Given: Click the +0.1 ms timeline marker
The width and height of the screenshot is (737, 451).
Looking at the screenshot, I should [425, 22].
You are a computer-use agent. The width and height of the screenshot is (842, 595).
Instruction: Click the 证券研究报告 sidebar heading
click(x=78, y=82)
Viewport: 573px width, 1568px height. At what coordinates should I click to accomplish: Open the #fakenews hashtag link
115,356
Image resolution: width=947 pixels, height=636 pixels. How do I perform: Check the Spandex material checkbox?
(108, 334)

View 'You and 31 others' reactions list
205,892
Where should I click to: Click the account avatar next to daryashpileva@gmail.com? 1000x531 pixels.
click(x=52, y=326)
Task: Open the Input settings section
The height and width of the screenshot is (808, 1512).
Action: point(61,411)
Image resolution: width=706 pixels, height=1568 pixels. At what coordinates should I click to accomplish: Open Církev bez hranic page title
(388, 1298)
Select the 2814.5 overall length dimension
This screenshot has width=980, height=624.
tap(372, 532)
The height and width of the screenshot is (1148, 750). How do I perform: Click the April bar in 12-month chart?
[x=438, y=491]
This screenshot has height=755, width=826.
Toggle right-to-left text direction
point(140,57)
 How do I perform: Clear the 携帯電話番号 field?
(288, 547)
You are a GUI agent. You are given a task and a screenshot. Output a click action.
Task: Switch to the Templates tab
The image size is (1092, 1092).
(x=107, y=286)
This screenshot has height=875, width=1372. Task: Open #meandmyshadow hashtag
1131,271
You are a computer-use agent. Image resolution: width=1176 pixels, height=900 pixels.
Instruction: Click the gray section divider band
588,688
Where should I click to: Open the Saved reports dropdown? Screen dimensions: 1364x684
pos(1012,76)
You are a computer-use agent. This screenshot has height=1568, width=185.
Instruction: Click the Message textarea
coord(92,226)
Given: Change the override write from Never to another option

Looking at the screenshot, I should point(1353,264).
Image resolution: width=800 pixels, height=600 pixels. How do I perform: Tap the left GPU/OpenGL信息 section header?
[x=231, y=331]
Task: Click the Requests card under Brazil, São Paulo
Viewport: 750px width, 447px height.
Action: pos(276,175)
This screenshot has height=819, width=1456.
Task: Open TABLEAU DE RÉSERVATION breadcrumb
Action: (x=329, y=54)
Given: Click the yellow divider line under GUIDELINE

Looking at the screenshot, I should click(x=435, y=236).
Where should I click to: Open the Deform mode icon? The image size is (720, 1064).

### WHAT YOU WILL DO
Copy out every line from the data above in which the word "computer" occurs.

### SOLUTION BELOW
You are a computer-use agent. The width and height of the screenshot is (842, 595).
You are a computer-use agent. Image resolution: width=1176 pixels, height=900 pixels.
You are a computer-use agent. This screenshot has height=1568, width=185.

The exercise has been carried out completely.